İSTİNAF SEBEPLERİ: Davacı vekili istinaf dilekçesinde özetle; takip ve dava konusu sözleşme imzası ikrar edilen kayıtsız şartsız borç ikrarını içeren bir belge olduğundan, davanın esasına ilişkin hiçbir inceleme yapılmadan kabul kararı verilmesi gerektiğini, Yargıtay kararlarının dava konusu ile aynı sözleşmeyi kayıtsız şartsız borç ikrarı içeren bir sözleşme olarak değerlendirdiğini, müvekkil ile dava dışı … arasında ticari karz sözleşmesi akdedildiğini, ticari karz akdini imzalayan dava dışı şirketin, söz konusu borca ilişkin “Kâr Ve Zarara Katılma Hesap Cüzdanı” adındaki belgeyi müvekkile teslim ettiğini, ilk derece mahkemesinin bu ilişkiyi hukuki dayanaktan yoksun bir şekilde katılma alacağı olarak nitelendirdiğini, yerel mahkemece borcun müeccel olmasından dolayı taleplerinin reddedildiğini, verilen kararın gerekçesinin dava dışı şirketin tasfiye halinde bulunması olarak gösterildiğini, fakat söz konusu müecceliyetin, borcun niteliğinden mi yoksa tüzel kişinin tasfiye halinden mütevellit borç üzerinde tasarruf yetkisinin bulunmadığından mı kaynaklandığının belirtilmediğini, müvekkil ile davalı arasındaki yapılan sözleşmenin hukuki niteliğinin lafzi olarak yorumlandığında alacağın temliki sözleşmesi sayılsa bile, tarafların gerçek iradesinin borca katılma sözleşmesi yaptığını, sözde temlik sözleşmesindeki karşı edim ile müvekkilinin … ‘den alacağının aynı miktar olmasının bu durumu izahtan vareste hale getirdiğini, sözleşme, lafzi yorumlanıp alacağın temliki sözleşmesi olarak nitelendirilse bile ilk derece mahkemesi kararının hatalı olduğunu, müeccel bir borç dahi şarta bağlı borç mahiyetiyle alacağın temliki sözleşmesine konu edilebileceğini, gerek yargıtay kararlarında gerekse öğretide alacağın temliki sözleşmesinin mücerret ve bağımsız bir sözleşme olduğu görüşünün hakim olduğunu, alacağın temliki olarak nitelendirilen sözleşmenin taraflarının müvekkili ve davalı olduğunu, dava dışı … ‘nin bu sözleşmenin tarafı olmadığı gibi onun borçluluğunun dahi etkilenmediğini, dava dışı şirketin tasfiye halinde olmasının borcun muacceliyetine engel olsa dahi bu durum bağımsız bir sözleşme olan alacağın temliki sözleşmesini etkilemeyeceğini belirterek istinaf talep etmiştir.
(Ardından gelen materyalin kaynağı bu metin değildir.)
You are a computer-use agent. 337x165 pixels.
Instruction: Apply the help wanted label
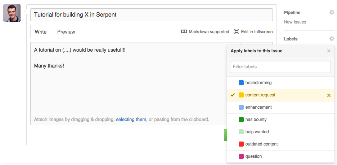pyautogui.click(x=257, y=132)
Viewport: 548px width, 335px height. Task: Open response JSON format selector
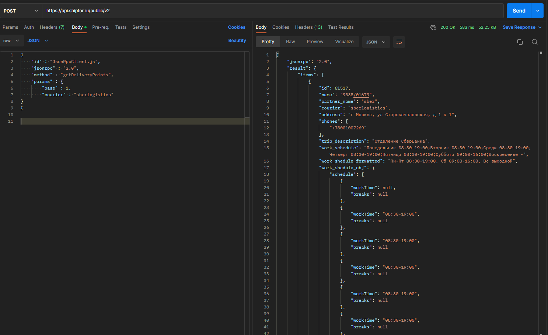(376, 42)
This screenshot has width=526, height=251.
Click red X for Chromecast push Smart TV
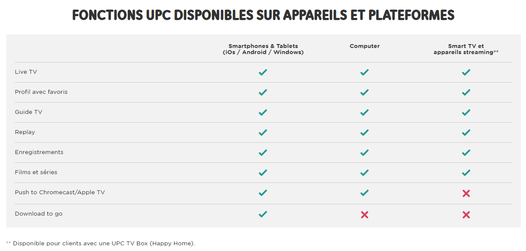pyautogui.click(x=466, y=193)
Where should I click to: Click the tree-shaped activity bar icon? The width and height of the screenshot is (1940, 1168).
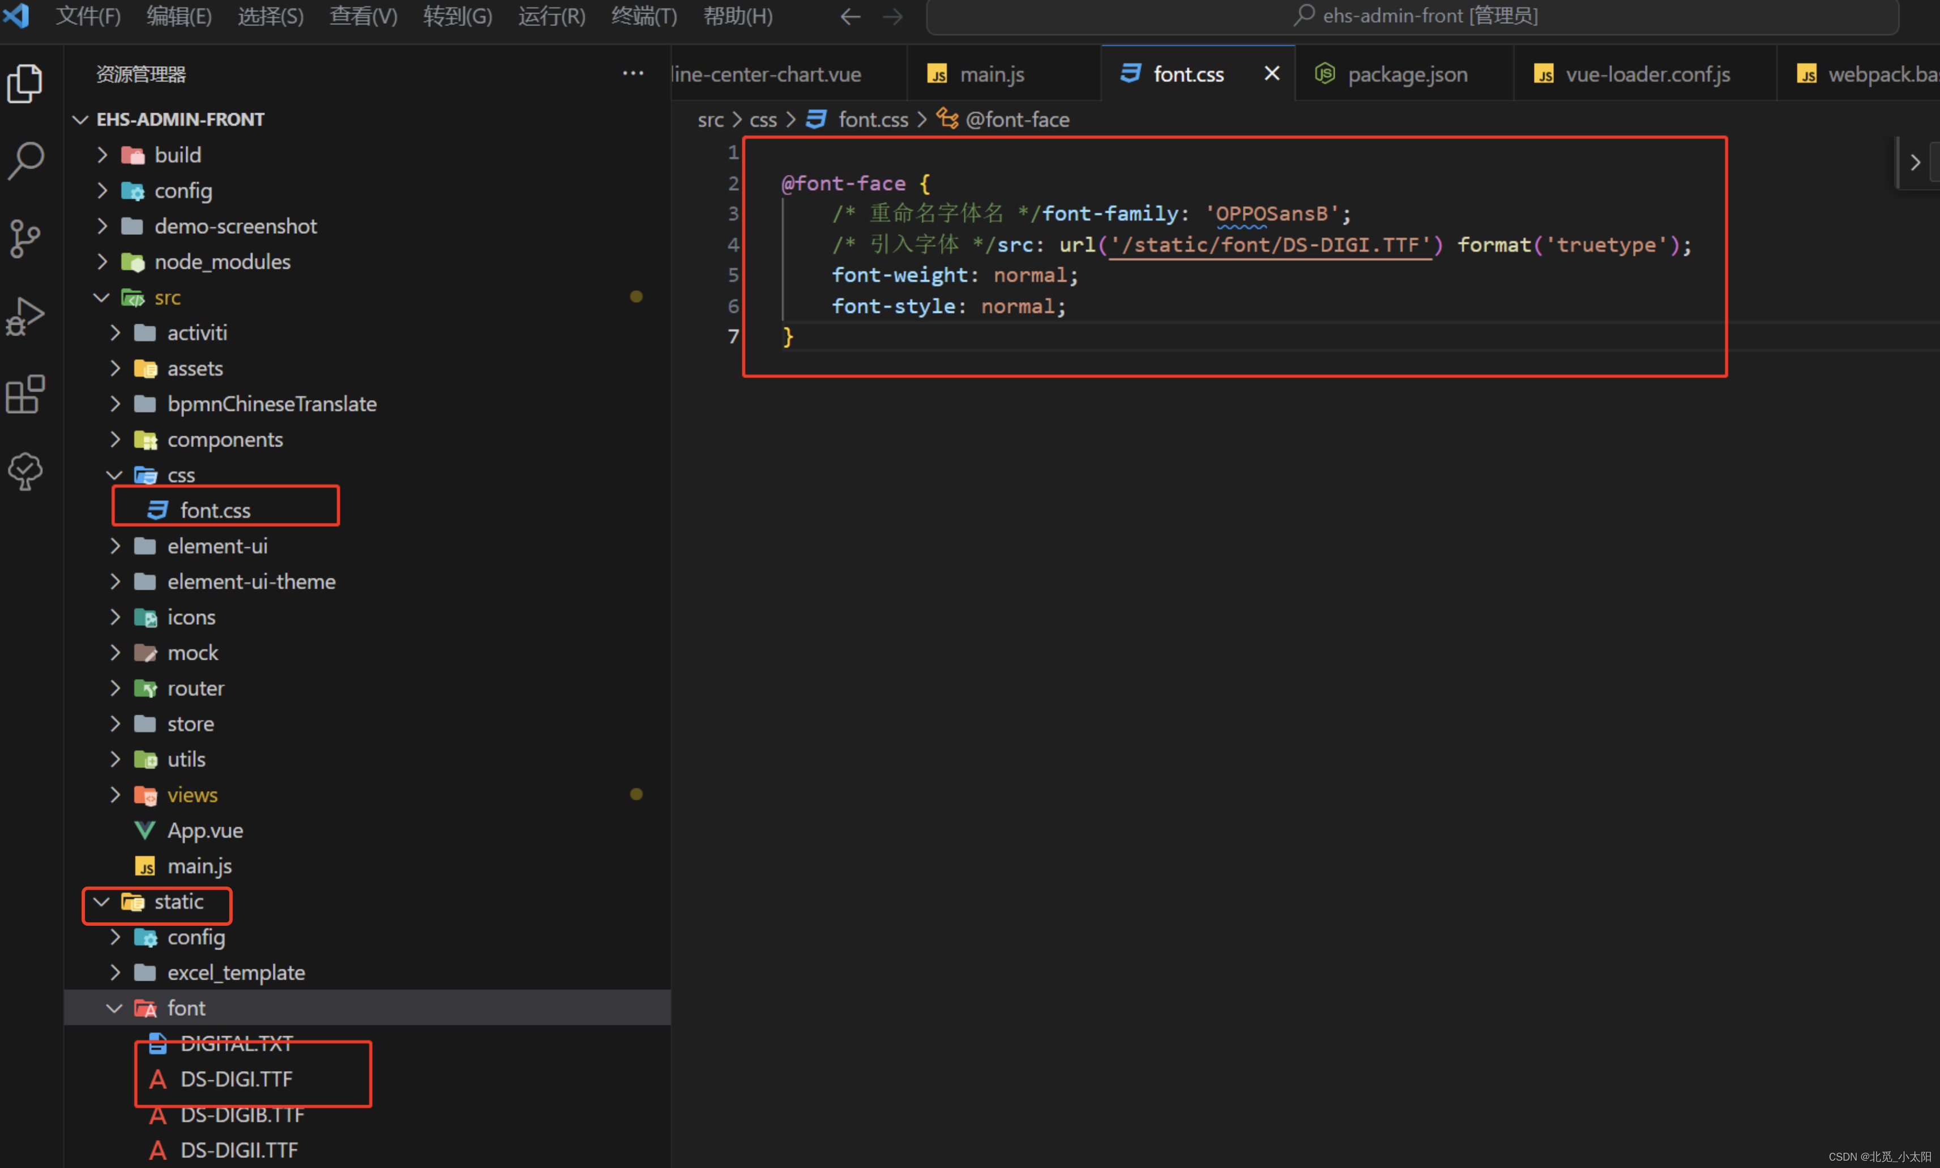click(25, 471)
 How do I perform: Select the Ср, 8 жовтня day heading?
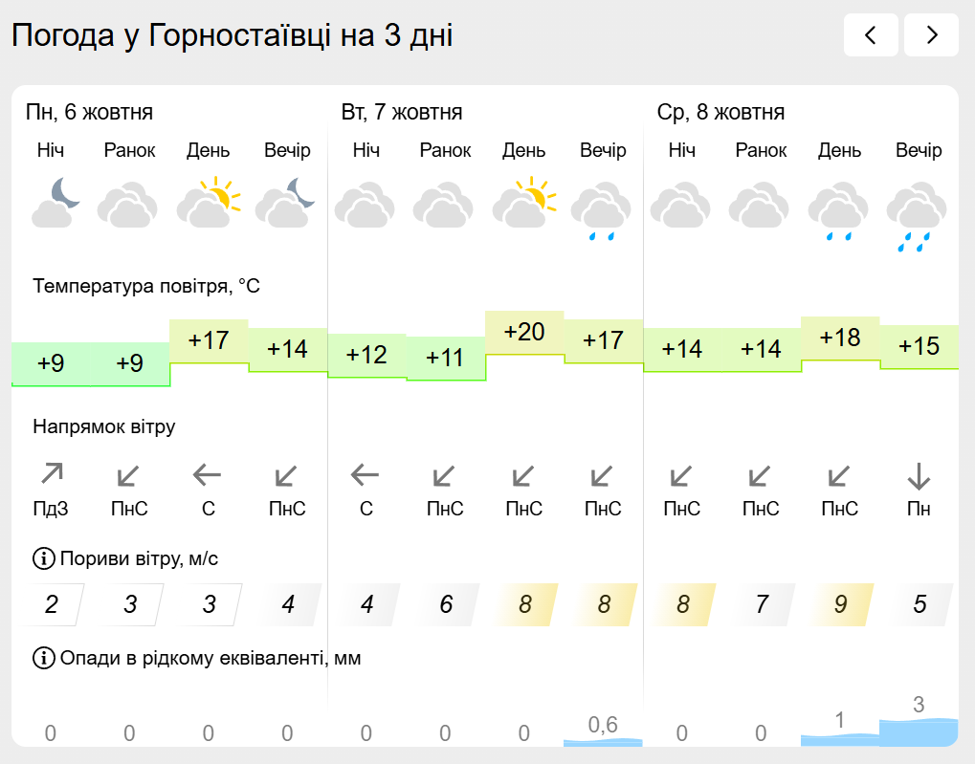click(x=720, y=113)
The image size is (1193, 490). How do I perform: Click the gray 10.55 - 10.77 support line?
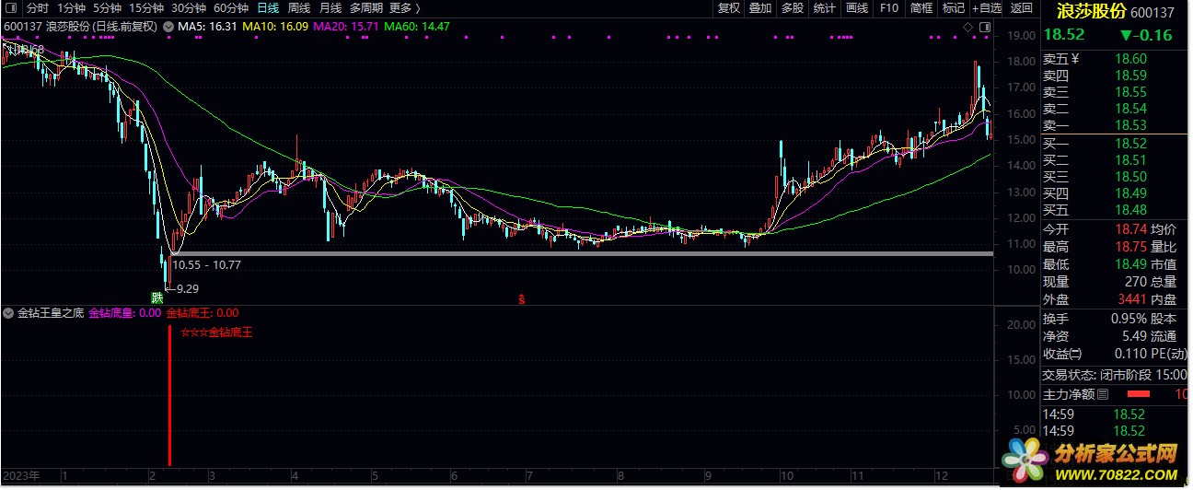[x=580, y=253]
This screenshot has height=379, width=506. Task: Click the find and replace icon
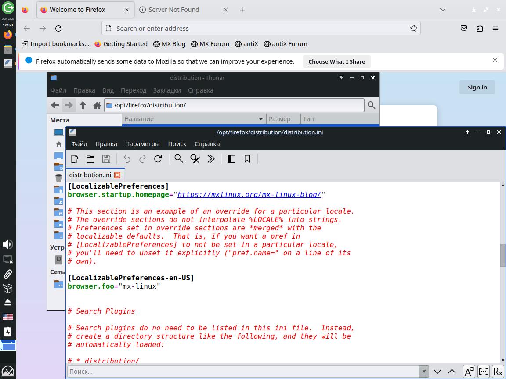tap(195, 159)
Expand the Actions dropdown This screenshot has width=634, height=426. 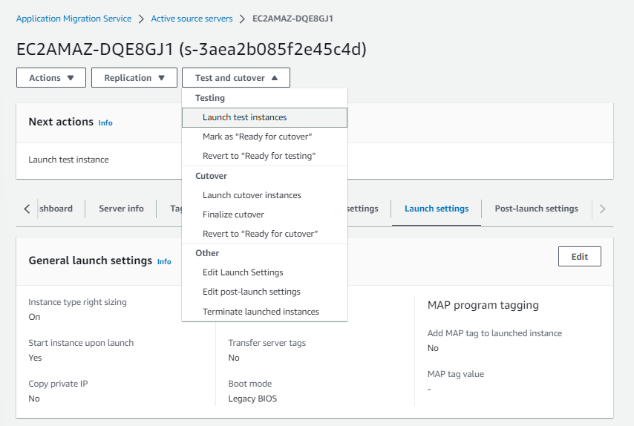51,78
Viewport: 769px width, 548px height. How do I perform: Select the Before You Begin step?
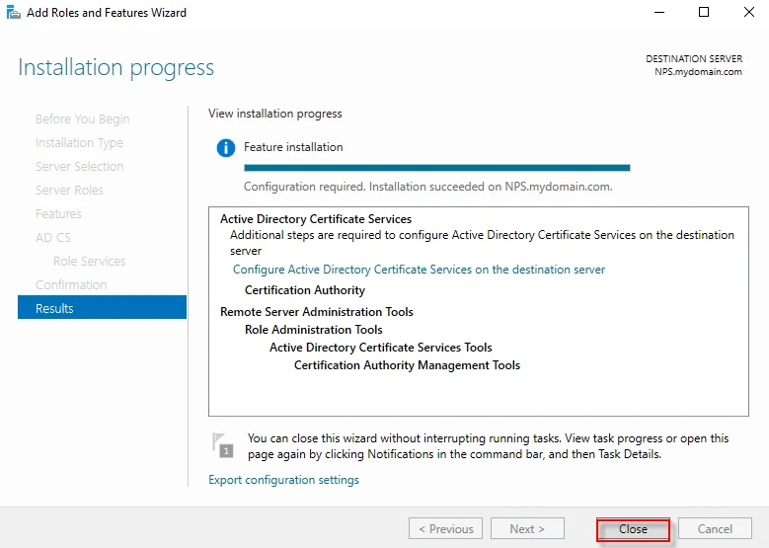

DELİLLERİN DEĞERLENDİRİLMESİ VE GEREKÇE:
Dava, itirazın iptali istemine ilişkindir.
İstinaf incelemesi; Kamu düzenini ilgilendiren konularda resen, diğer yönlerden HMK’nın 355.maddesi gereğince istinaf sebepleriyle sınırlı olarak yapılmıştır.
Davacının davalı şirketten alacağının tahsili için Konya … İcra Müdürlüğünün … Esas sayılı dosyasıyla faizle birlikte toplam 107.218,07TL üzerinden takip başlattığı, takip dayanağı olarak 18/10/2010 tarihinde taraflar arasında düzenlenen temlik ve ibra sözleşmesi olarak gösterildiği, davalı borçlu şirket vekilinin borca, takibe, faize ve ödeme emrine yetkiye itiraz da bulunduğu, bu nedenle iş bu itirazın iptali davasının ikame edildiği görülmüştür.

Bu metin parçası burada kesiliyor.